REQUIRED TASKS
(a) Rewrite the OrgulloGayCR article from "The content of" to "Dec. 16, 2005).", substituting "conversations" for "interviews".
(b) Carry on the article about the OrgulloGayCR Web site from its last sentence.

DOCUMENT TEXT

· · · ·

And, in at least one forum, a few of them are discussing gay rights and same-sex marriage.

 

The name of the OrgulloGayCR Web site (www.orgullogaycr.com) translates as “gay pride Costa Rica.”

 

Founders Vinicio Jarquín and Luis Fernando Sánchez are interested in fostering exactly that among Costa Rica’s gay community and launched the site in June. They describe themselves as simply “two independent people,” not operating the page on behalf of any local organization.

 

But for just two guys with a Web page, Jarquín and Sánchez scored a coup this year, landing interviews with four major presidential candidates on a wide range of matters, but with a particular focus on issues of interest to gays and lesbians in Costa Rica.

 

ALTHOUGH it shares areas of specific concern, the gay community here does not vote as a unified block, according to Jarquín.

 

“That would be like thinking that all minorities unite on a collective decision,” he told The Tico Times. “The gay community is concerned about the same matters that concern all Costa Ricans.”

 

He added that most are integrated into society and are interested in matters that will improve the well-being of the nation.

 

The content of interviews with candidates Otto Guevara (Libertarian Movement Party), Oscar Arias (National Liberation Party, or PLN), Ottón Solís (Citizen Action Party, or PAC), and Antonio Alvarez Desanti (Union for Change), appears on the page’s entrevistas (interviews) link. These happen to be the four presidential candidates who presently lead in the polls (TT, Dec. 16, 2005).

· · · ·

RECORDS PROVIDED

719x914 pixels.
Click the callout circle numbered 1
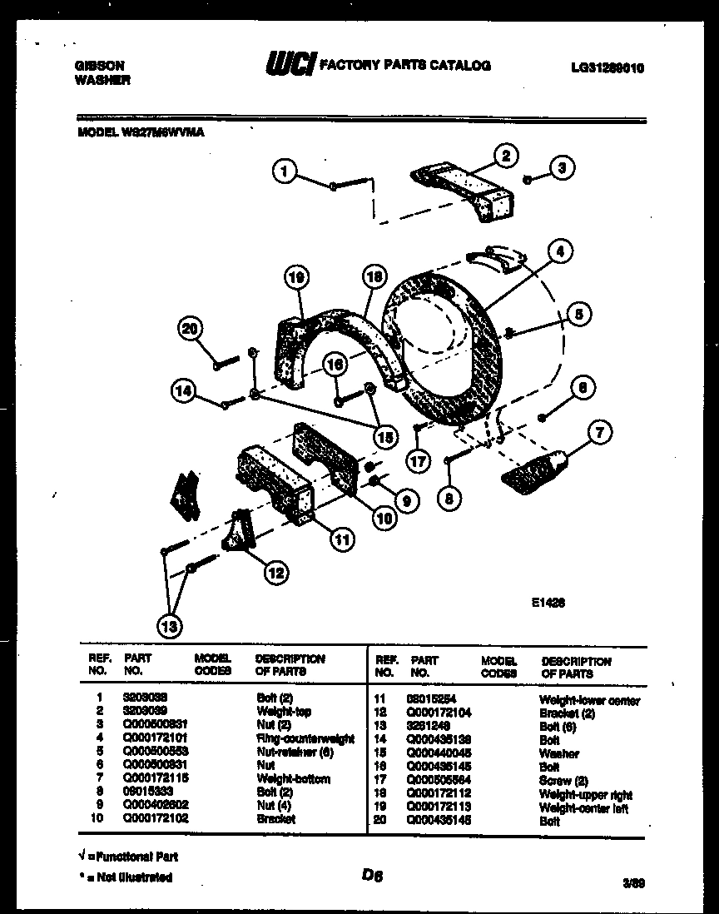[x=285, y=171]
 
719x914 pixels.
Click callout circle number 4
[x=560, y=251]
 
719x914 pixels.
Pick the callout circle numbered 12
[x=275, y=572]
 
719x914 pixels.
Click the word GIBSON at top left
[x=100, y=66]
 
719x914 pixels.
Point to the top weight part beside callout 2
[x=464, y=189]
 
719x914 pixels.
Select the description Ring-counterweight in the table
[x=305, y=738]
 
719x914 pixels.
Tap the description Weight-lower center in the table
[x=590, y=700]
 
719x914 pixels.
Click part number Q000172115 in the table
[x=154, y=778]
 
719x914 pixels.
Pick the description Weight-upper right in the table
[x=586, y=795]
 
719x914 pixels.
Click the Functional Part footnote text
[x=128, y=856]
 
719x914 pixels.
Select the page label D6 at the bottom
[x=371, y=874]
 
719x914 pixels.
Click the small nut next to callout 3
[x=528, y=179]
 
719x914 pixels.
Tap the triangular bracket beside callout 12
[x=236, y=532]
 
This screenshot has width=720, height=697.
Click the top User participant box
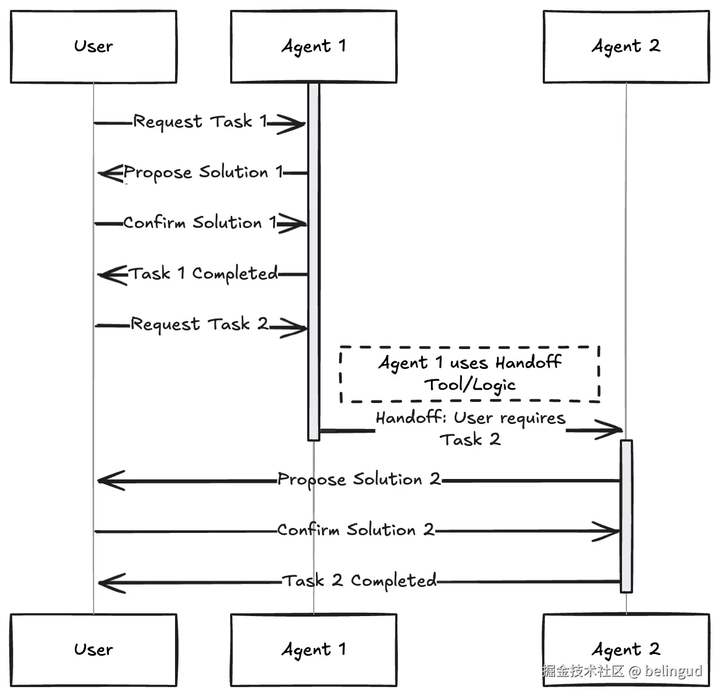pyautogui.click(x=94, y=47)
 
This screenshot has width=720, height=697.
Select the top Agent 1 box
pyautogui.click(x=313, y=47)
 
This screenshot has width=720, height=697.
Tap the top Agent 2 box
pyautogui.click(x=626, y=47)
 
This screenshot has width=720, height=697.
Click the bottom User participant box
pyautogui.click(x=94, y=650)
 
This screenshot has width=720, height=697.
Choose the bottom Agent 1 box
pyautogui.click(x=313, y=650)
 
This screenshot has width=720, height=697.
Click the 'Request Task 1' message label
pyautogui.click(x=200, y=122)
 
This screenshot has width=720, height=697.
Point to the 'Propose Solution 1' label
pyautogui.click(x=203, y=172)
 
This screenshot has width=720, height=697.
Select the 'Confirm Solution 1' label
pyautogui.click(x=199, y=223)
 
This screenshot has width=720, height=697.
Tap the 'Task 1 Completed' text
pyautogui.click(x=203, y=274)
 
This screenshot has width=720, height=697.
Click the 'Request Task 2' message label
pyautogui.click(x=199, y=324)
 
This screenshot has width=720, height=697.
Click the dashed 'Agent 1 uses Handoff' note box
pyautogui.click(x=470, y=374)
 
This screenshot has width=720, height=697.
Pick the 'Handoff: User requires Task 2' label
pyautogui.click(x=471, y=428)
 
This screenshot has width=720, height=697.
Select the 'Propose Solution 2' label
pyautogui.click(x=359, y=480)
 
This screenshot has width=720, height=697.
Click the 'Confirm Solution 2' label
pyautogui.click(x=356, y=530)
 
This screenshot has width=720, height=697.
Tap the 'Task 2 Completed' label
pyautogui.click(x=359, y=581)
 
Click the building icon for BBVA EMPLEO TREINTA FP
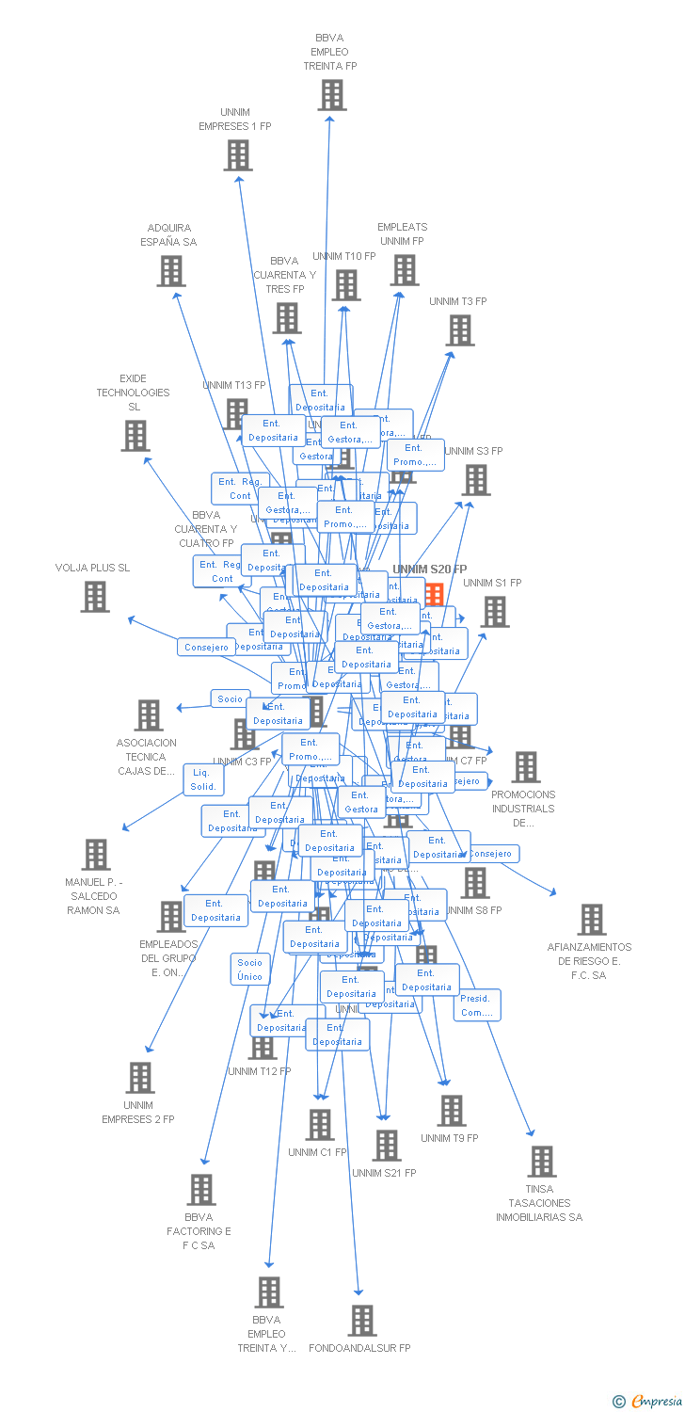point(331,95)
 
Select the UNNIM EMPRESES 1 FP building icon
point(238,155)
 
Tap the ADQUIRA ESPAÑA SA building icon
point(170,271)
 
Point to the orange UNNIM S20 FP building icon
point(434,594)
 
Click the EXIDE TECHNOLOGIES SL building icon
point(135,435)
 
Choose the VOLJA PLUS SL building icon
point(94,597)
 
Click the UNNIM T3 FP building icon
point(459,330)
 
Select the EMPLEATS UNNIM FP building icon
point(405,270)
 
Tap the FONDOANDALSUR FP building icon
point(362,1321)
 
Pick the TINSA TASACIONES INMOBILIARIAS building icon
point(541,1162)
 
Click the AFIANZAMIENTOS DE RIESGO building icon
point(591,920)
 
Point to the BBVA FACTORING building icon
point(200,1190)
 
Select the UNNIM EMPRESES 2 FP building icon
point(139,1078)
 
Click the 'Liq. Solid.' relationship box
point(203,779)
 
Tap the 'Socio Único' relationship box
point(250,970)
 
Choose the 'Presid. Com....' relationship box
point(477,1005)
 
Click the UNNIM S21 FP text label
point(384,1173)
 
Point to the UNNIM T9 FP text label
point(450,1138)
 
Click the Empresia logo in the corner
point(648,1402)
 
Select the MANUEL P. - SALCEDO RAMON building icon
point(95,855)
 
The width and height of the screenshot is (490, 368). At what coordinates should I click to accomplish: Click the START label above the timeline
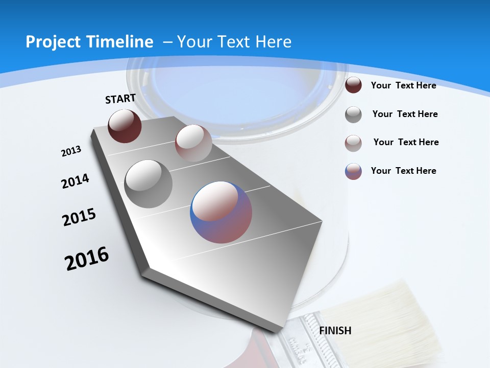(120, 99)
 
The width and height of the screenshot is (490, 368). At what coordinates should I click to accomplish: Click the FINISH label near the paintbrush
(335, 331)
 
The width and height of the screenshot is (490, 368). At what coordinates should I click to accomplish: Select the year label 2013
(71, 151)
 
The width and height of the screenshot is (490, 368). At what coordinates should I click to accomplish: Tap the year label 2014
(75, 181)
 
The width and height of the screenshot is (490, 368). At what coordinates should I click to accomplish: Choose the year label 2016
(87, 259)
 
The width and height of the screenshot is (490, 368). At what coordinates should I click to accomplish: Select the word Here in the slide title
(274, 42)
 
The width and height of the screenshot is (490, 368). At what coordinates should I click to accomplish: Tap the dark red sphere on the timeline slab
(125, 126)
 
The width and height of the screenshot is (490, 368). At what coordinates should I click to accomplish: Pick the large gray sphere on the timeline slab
(149, 183)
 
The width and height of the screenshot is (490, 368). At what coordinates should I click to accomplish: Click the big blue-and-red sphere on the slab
(221, 212)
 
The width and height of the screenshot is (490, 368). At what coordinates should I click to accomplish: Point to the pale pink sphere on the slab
(193, 143)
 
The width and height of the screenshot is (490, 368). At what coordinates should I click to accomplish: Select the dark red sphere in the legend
(353, 85)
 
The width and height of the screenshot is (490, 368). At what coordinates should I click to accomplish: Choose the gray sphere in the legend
(353, 114)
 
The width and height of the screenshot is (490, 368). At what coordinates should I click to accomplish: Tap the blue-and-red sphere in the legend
(353, 171)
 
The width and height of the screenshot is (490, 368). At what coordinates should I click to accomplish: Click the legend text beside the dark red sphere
(403, 85)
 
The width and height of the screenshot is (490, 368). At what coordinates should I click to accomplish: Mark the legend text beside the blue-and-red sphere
(403, 171)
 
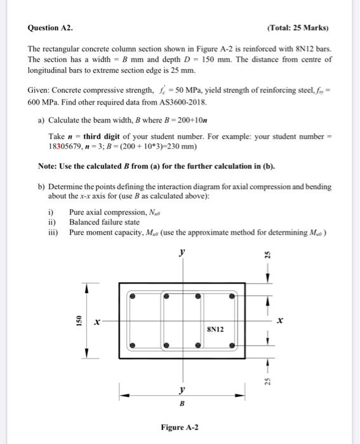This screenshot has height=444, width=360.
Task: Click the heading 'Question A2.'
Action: (x=51, y=28)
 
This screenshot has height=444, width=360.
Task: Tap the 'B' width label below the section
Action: (x=182, y=403)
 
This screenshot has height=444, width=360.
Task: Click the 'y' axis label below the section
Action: (x=182, y=389)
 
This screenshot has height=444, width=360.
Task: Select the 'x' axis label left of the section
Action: (x=97, y=322)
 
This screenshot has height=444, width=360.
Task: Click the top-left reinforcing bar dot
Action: (x=132, y=296)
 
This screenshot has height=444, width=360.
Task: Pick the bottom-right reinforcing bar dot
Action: (x=233, y=346)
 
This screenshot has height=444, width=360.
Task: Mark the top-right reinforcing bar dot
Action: (x=233, y=296)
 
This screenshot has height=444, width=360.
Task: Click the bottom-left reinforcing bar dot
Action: (x=132, y=346)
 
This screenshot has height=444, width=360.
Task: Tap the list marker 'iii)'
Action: (x=54, y=232)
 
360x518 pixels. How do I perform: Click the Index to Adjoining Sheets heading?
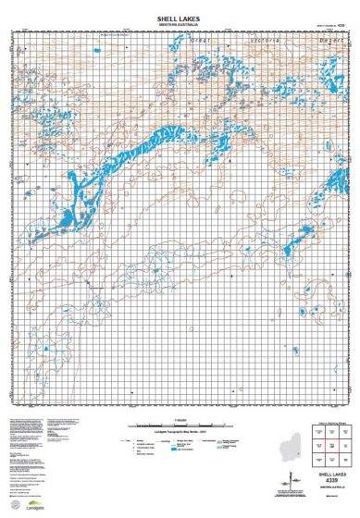point(329,423)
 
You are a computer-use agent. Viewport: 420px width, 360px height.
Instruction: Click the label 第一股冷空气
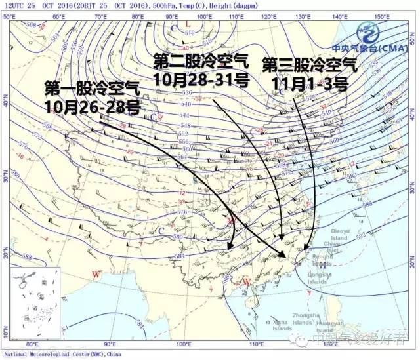click(92, 87)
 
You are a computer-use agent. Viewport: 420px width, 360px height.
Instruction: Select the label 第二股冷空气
click(201, 62)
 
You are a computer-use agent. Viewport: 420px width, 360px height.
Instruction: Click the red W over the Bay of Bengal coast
click(96, 272)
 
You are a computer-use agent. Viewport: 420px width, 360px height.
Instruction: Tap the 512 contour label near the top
click(190, 33)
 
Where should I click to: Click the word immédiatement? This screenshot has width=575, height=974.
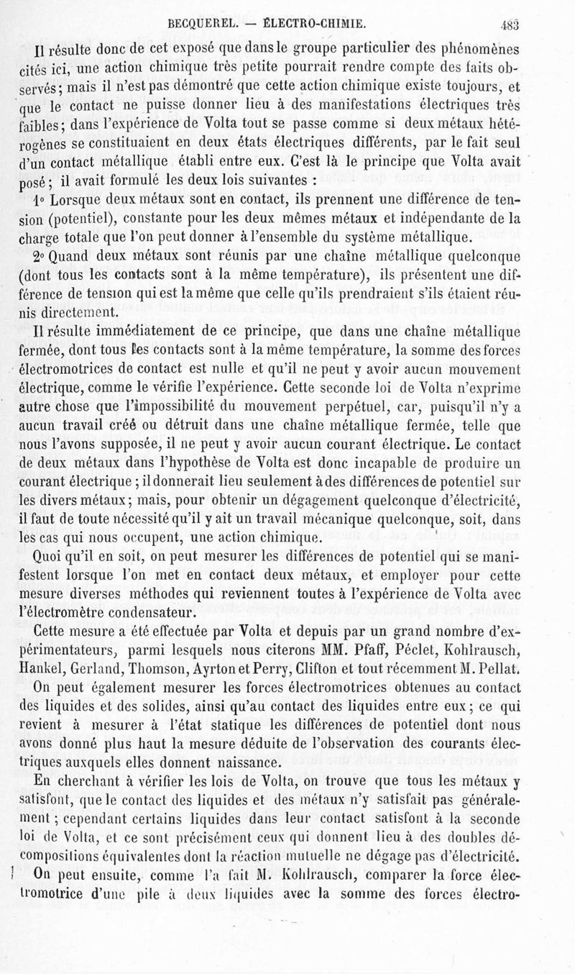137,333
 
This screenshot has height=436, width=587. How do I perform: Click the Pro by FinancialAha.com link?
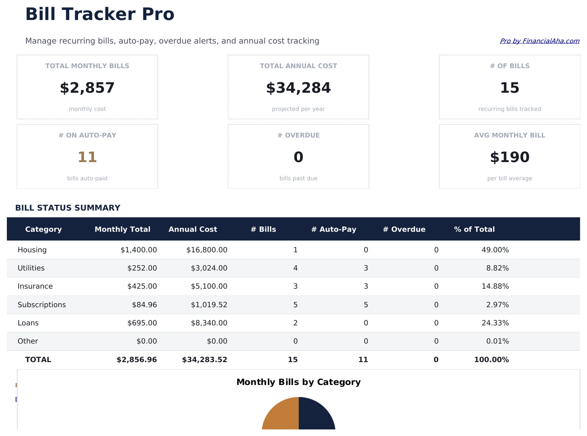tap(539, 41)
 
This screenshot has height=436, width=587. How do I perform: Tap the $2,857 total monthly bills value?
tap(87, 88)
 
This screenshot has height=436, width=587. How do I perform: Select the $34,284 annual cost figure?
tap(298, 88)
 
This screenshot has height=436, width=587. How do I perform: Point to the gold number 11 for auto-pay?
tap(87, 157)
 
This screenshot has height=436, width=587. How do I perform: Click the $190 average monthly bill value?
tap(509, 157)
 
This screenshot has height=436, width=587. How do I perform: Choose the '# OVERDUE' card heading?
tap(298, 135)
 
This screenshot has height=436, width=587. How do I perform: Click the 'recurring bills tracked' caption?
tap(509, 109)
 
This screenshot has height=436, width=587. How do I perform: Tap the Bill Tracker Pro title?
tap(100, 14)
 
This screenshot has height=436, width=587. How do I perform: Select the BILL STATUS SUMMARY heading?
tap(68, 208)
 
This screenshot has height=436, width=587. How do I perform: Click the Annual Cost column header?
tap(193, 229)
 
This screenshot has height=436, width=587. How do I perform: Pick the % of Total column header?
tap(474, 229)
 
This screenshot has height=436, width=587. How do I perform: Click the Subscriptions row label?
tap(42, 305)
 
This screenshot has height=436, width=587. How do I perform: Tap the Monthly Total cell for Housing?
tap(139, 250)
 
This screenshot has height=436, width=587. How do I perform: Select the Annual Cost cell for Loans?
tap(209, 323)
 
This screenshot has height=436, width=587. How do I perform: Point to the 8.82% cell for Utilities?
tap(497, 268)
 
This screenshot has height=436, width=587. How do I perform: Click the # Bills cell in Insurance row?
tap(295, 286)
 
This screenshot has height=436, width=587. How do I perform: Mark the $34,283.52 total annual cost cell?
tap(204, 359)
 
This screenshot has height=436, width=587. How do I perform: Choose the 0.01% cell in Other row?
tap(497, 341)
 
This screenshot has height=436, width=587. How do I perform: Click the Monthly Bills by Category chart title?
tap(298, 382)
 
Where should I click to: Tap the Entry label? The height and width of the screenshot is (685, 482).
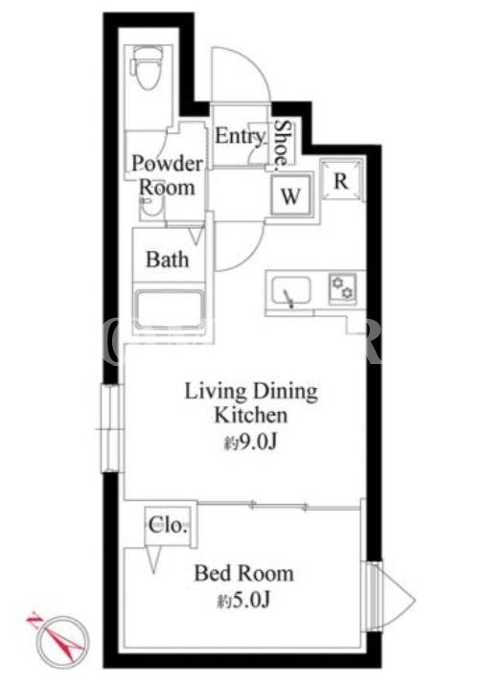[x=240, y=136]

· · · ·

RESULTS FOR EACH TASK
(a)
The content of conversations with candidates Otto Guevara (Libertarian Movement Party), Oscar Arias (National Liberation Party, or PLN), Ottón Solís (Citizen Action Party, or PAC), and Antonio Alvarez Desanti (Union for Change), appears on the page’s entrevistas (conversations) link. These happen to be the four presidential candidates who presently lead in the polls (TT, Dec. 16, 2005).

(b)
 

The original intent of the site’s founders was to interview all candidates willing to speak with them, Jarquín explained – conservative Country First Party candidate Juan José Vargas proved elusive – but time constraints intervened.

 

A Block de Notas section, a reporter’s notebook of commentary on the process of getting and conducting the interviews, also appears. It makes for reading as interesting as the candidates’ words themselves.

 

JARQUÍN said he isn’t sure whether this is the first time any presidential candidates have discussed gay rights in any forum, but he said it was the first time candidates personally received representatives from a specifically gay media in their offices or homes.

 

That welcome was mixed, he explained. It ranged from the gracious hospitality offered by Guevara in his office and a long, detailed interview filled with banter, warmth and jokes, to a more terse, rushed 10-minute reception at Solís’ office. Jarquín described this as “the only sour note” of the process.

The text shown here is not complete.